Un combate de pesos pesados
A nadie se le escapa que decir Jorge Luis Borges (1899-1986) y Mario Vargas Llosa (1936) es hablar con letras mayúsculas de la historia de la literatura en español durante los últimos noventa años: el tiempo que va desde que el argentino debutó con los versos de «Fervor de Buenos Aires» y el hispano-peruano publicó su última novela, «El héroe discreto». Haber charlado con esos dos gigantes literarios y compartido momentos íntimos es privilegio de unos pocos; entre ellos, el uruguayo Rubén Loza Aguerrebere. Éste conoció a Borges en 1978, y cuatro años después a Vargas Llosa. Con el primero coincidió en diversas ocasiones en Montevideo y Buenos Aires; con el segundo, en distintos lugares de América Latina y España.
Intimidad
Borges facilitaría la publicación en «La Prensa» de la capital argentina el cuento de Loza «El hombre que robó a Borges», que se incluye como epílogo en este libro, y el propio Loza convertiría en personaje a Vargas Llosa en su novela «Muerte en el café Gijón» (Funambulista, 2012). Todo ello da buena cuenta de la presencia continua de aquellos a los que Loza escuchó hablar «de la literatura, de cómo escriben sus cuentos y sus poemas, del goce de la lectura, del germen de muchos de sus libros, del mundo en que vivimos, de la política, de la libertad y la democracia, así como la falta de ambas». En efecto, de todo eso se habla en «Conversación con las catedrales» –guiño al título de 1969 de Vargas Llosa «Conversación en la catedral»–, pero sobre todo se respira, a través de pequeños diálogos, la vocación artística de ambos escritores, su necesidad de basar su vida en la labor creativa.
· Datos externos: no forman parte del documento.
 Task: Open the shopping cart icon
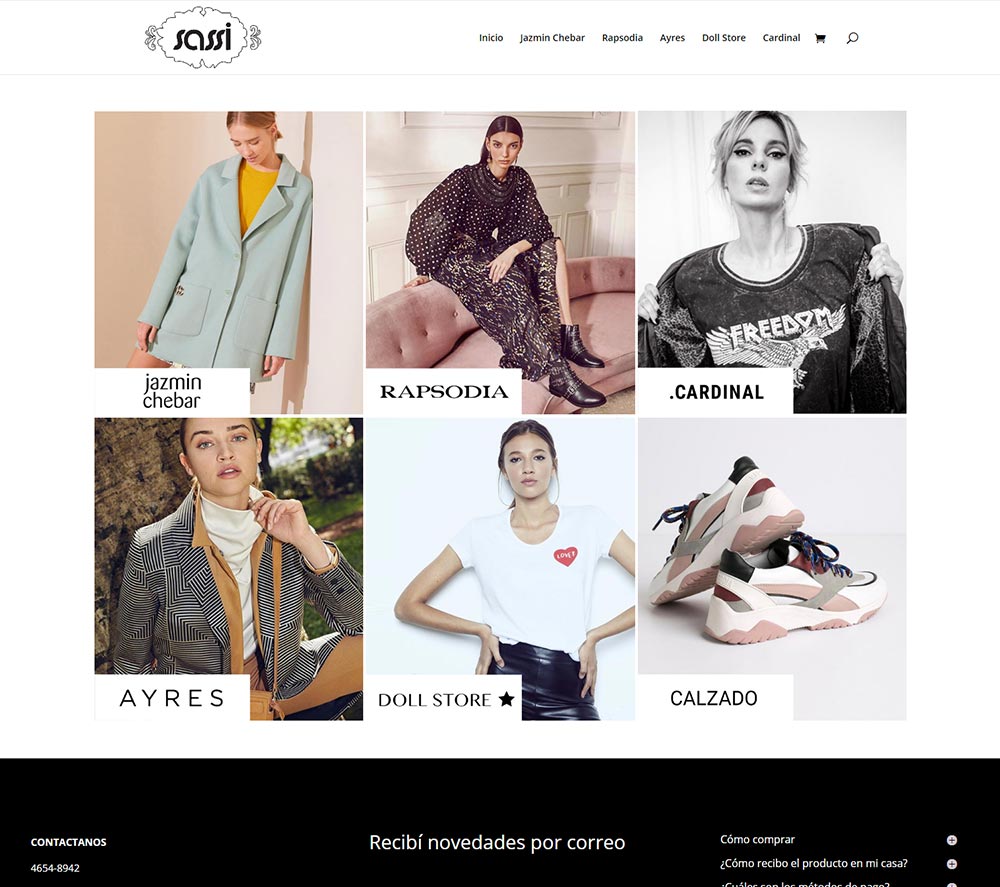coord(820,38)
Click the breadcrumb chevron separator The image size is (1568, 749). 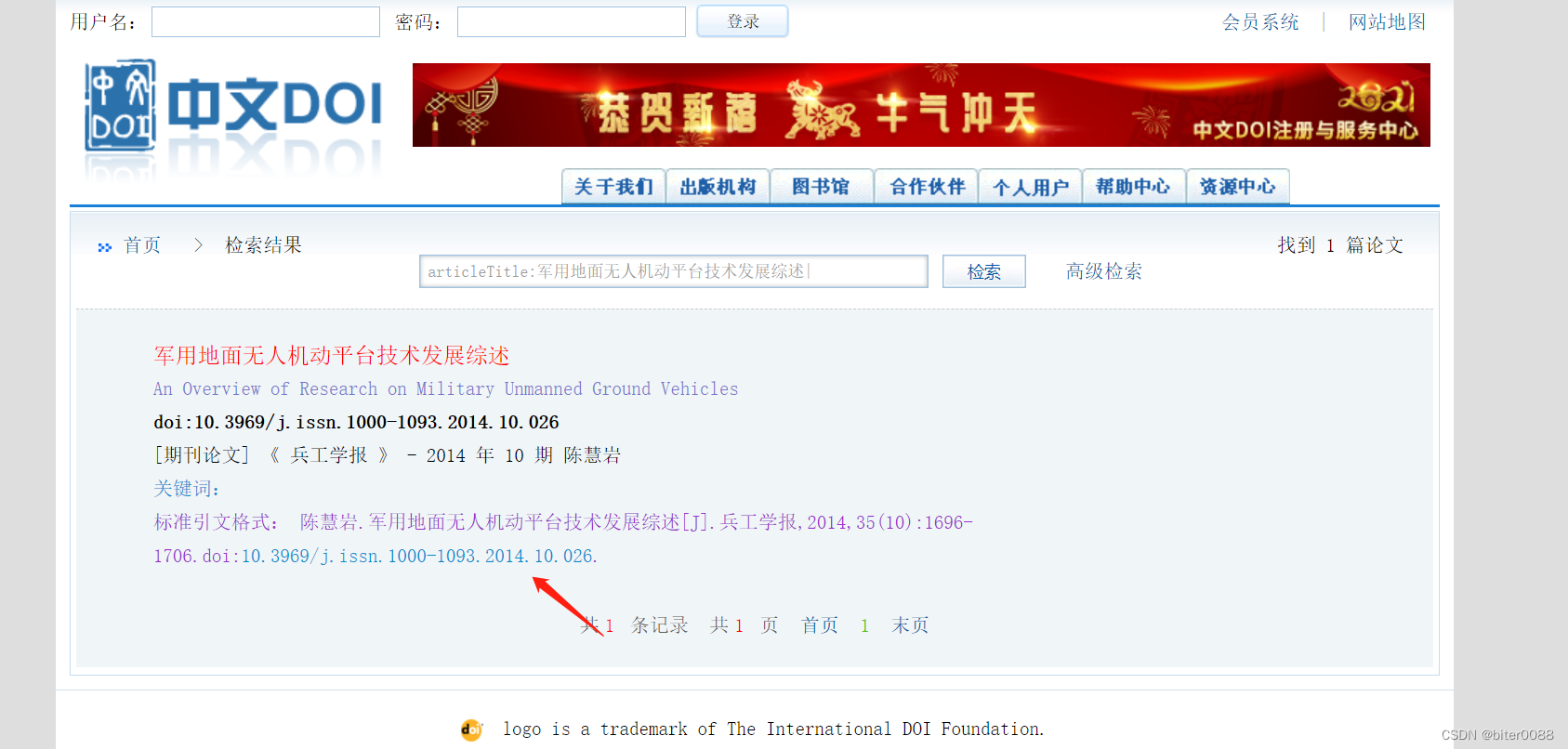[198, 245]

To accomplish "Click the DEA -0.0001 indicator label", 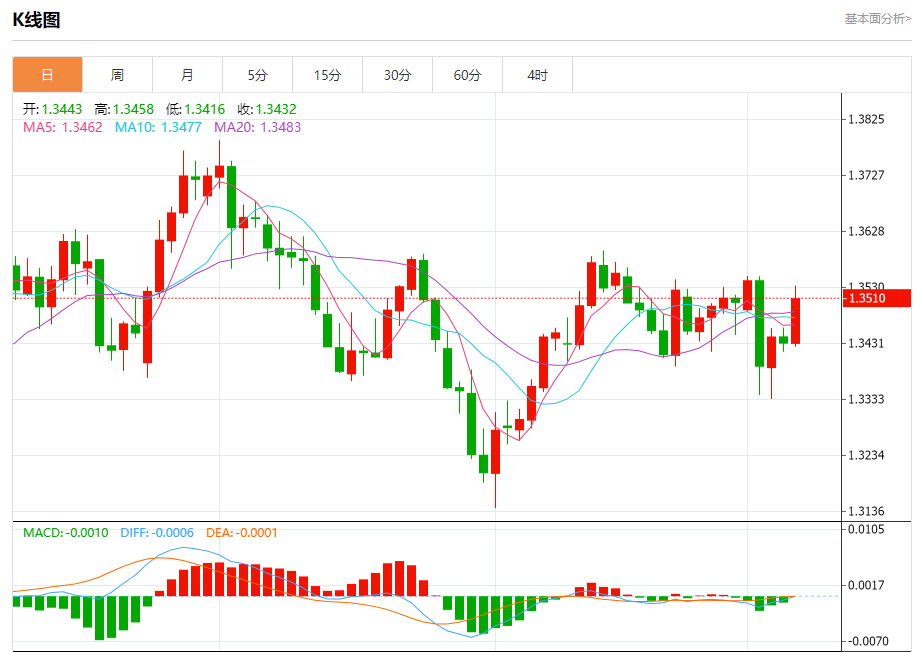I will pos(242,533).
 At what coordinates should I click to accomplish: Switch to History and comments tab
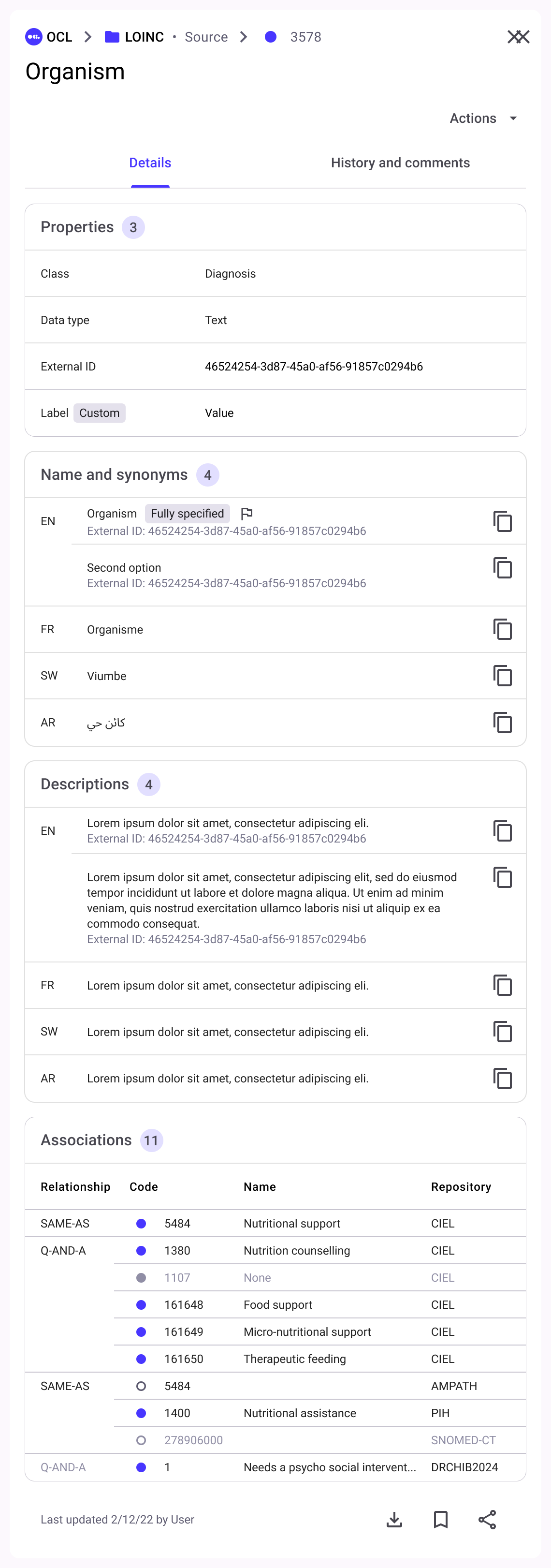(400, 163)
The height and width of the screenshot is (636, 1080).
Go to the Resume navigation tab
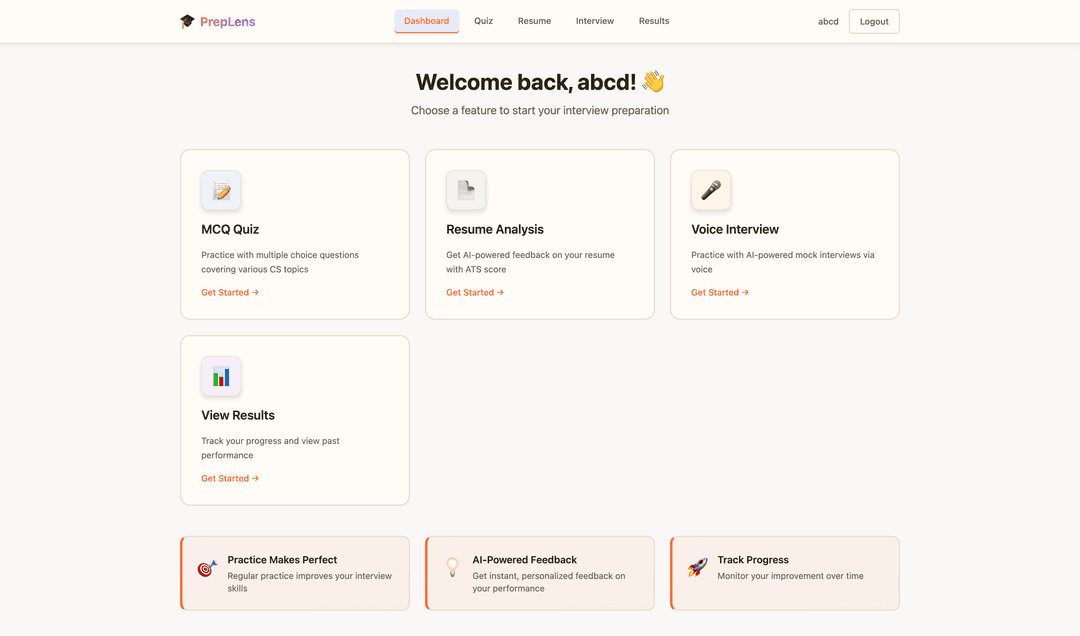click(534, 21)
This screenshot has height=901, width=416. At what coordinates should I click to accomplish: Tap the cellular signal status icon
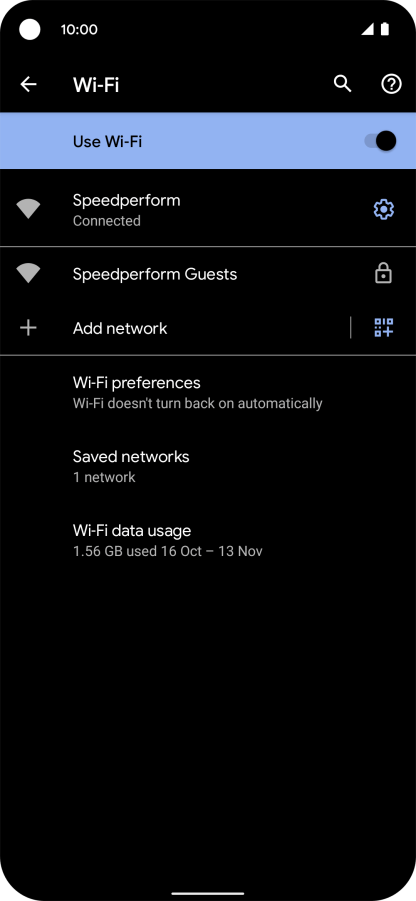(x=368, y=29)
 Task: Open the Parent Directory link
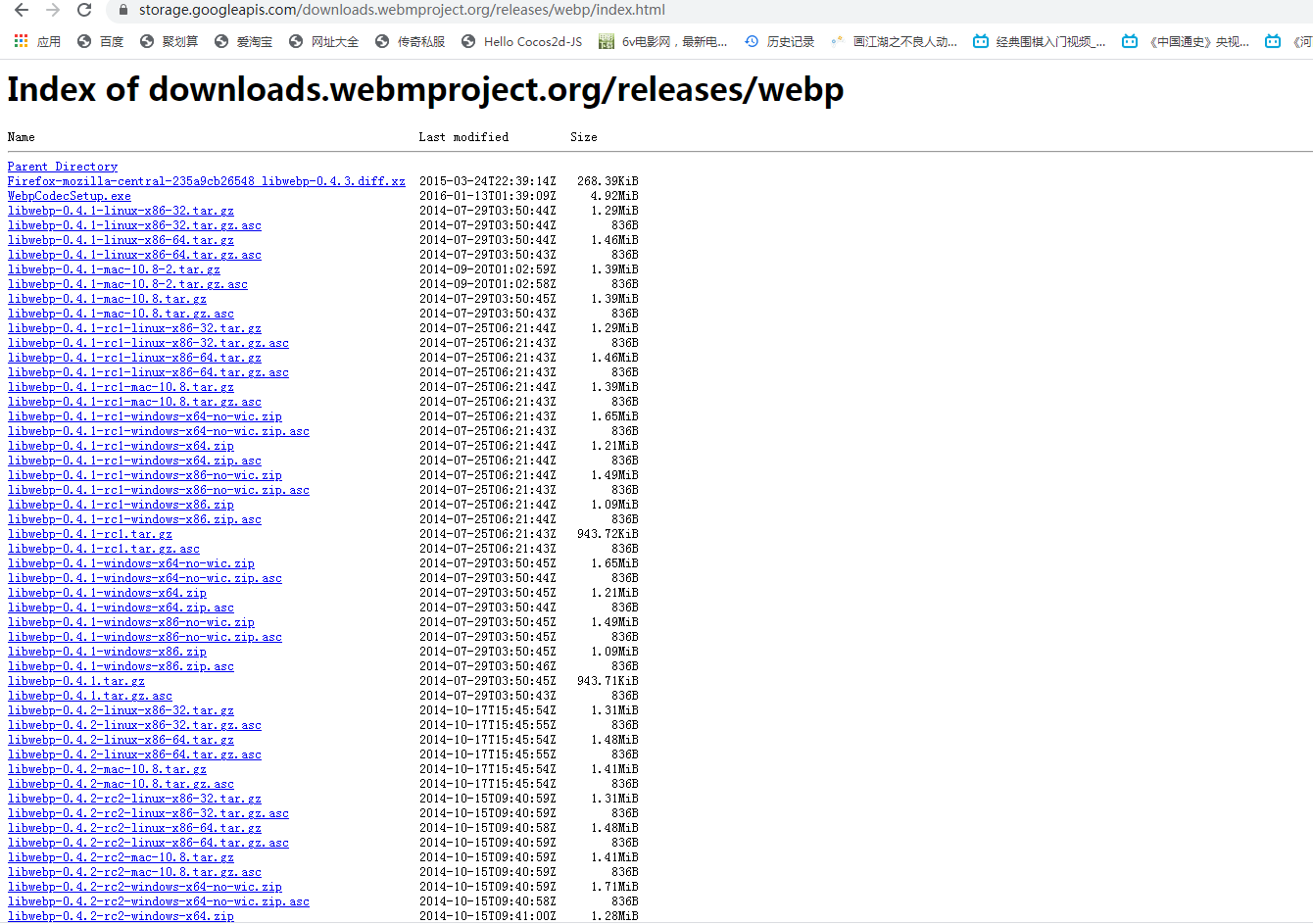pyautogui.click(x=62, y=166)
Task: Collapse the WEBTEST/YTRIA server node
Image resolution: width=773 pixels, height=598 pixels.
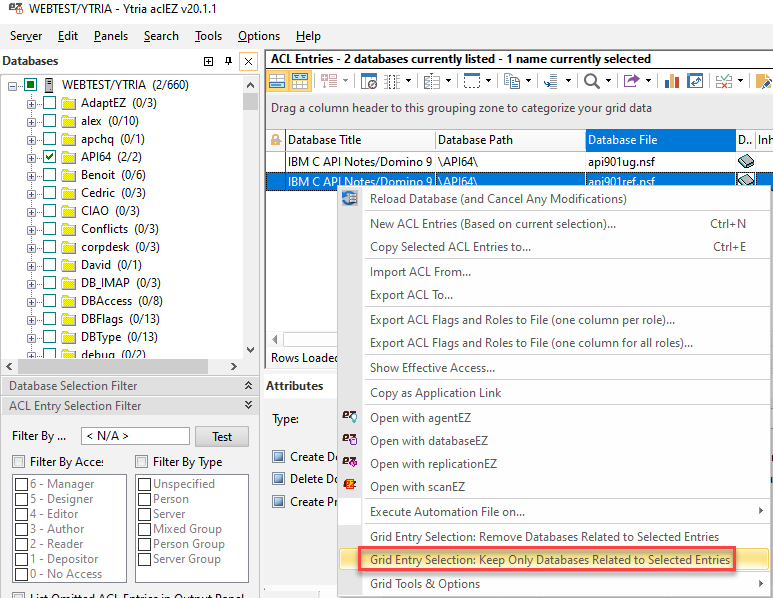Action: pos(13,85)
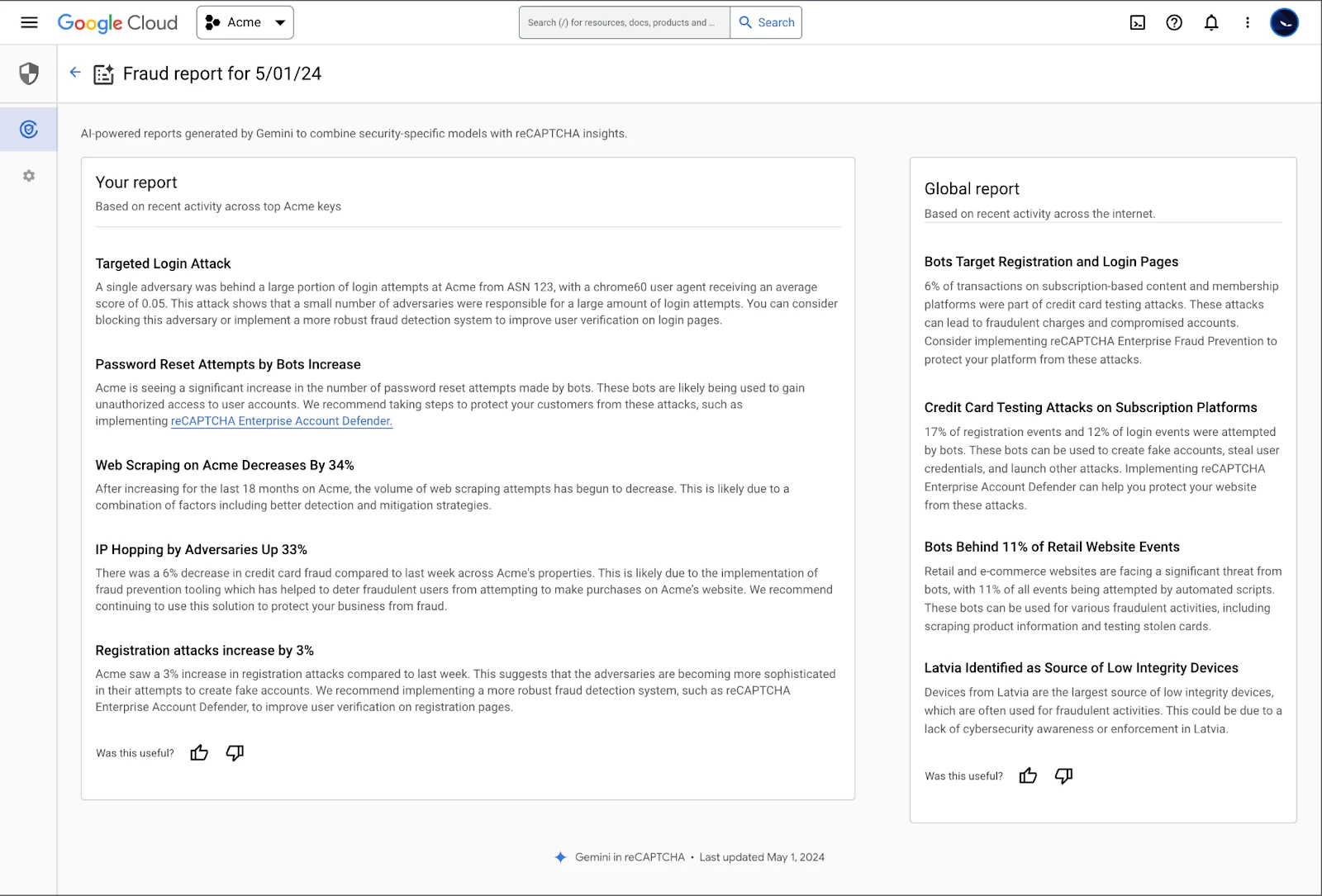
Task: Give thumbs down on Global report
Action: click(1063, 776)
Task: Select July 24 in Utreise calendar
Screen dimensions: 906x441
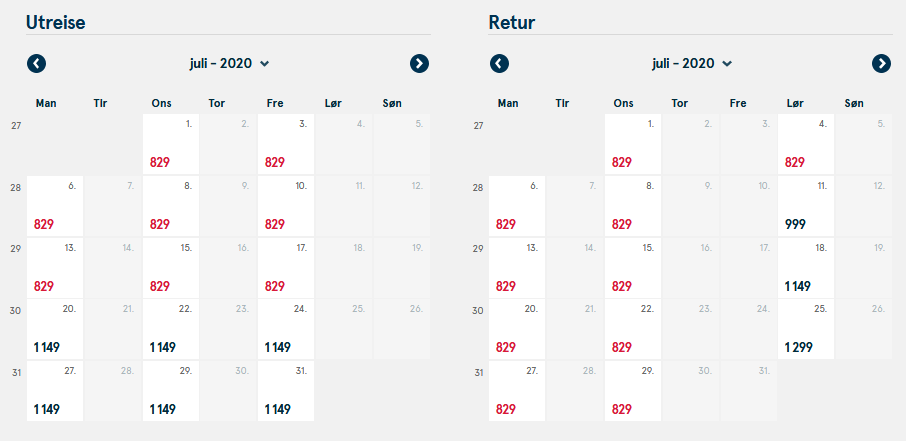Action: pos(286,329)
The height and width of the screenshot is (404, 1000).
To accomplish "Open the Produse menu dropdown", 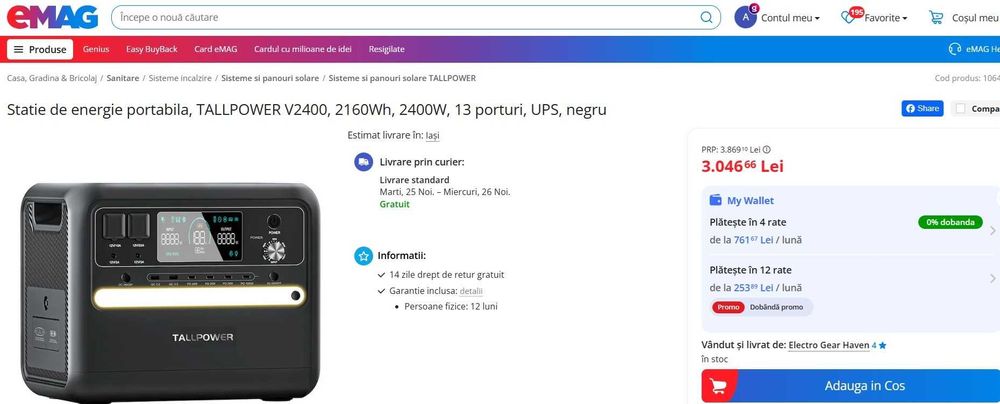I will [40, 49].
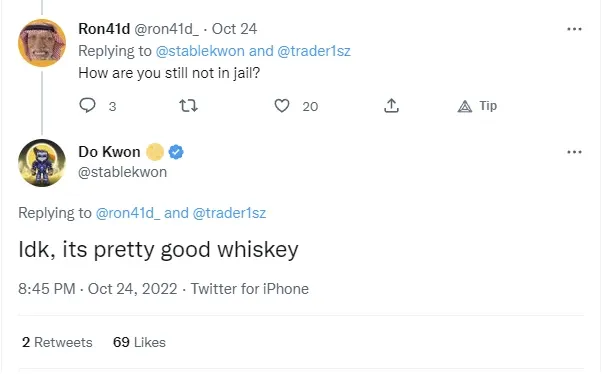Image resolution: width=602 pixels, height=374 pixels.
Task: Click the share icon on Ron41d's tweet
Action: (391, 105)
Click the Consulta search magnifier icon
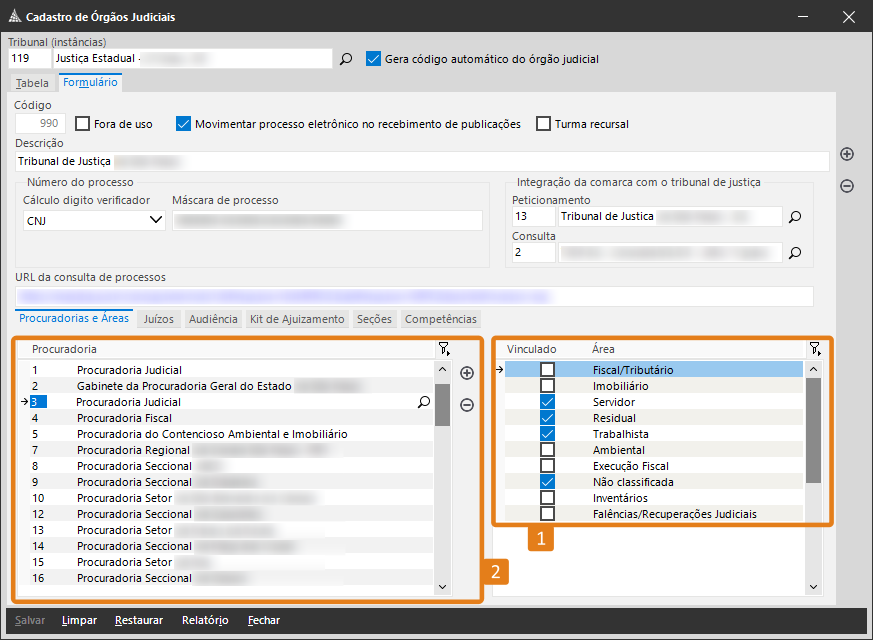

El lector curioso conocerá el grado de disciplina de Vargas Llosa, su relación con la escritura periodística o los libros de viaje, su experiencia como político en Perú y cómo se sintió al recoger el premio Nobel gracias a una charla de Loza que añade con su amigo Fernando Iwasaki. Por supuesto, también aparecen alusiones al inevitable «boom» –«Fue una apertura. Volvió hacia América Latina desde Europa» y se caracterizó por «el antiprovincianismo y el antinacionalismo»– y algunas obras concretas, como el caso de «La fiesta del chivo», sobre el dictador dominicano Trujillo, concebida ya en 1975 a partir de haberle hecho una entrevista para un documental, o «El paraíso en la otra esquina», sobre Flora Tristán y su nieto el pintor Paul Gauguin. En cuanto a Borges, aparece por supuesto anciano y ciego, intuitivo y sagaz. Loza le pregunta sobre cómo escribe –«empiezo un cuento con una frase casual y esa frase ya tiene un futuro, un pasado»–, y luego habla de Lugones, Cortázar, Güiraldes, Baudelaire, Kafka... Borges explica que es incapaz de tener pensamientos abstractos, que se maneja con imágenes, y que su mayor pasatiempo es «soñar. Digamos: urdir fábulas, versos». Reconoce que de su obra prefiere «El libro de arena» y que votó a Octavio Paz para el premio Cervantes; pero lo más divertido aparece con respecto al galardón sueco, que Borges no recibiría –Vargas Llosa confiesa a Loza que se ruboriza al pensar que él lo ha recibido y su ídolo no– y se tomó a guasa: «Bueno, yo estoy seguro de no recibirlo nunca, pero de ser siempre el candidato del año que viene».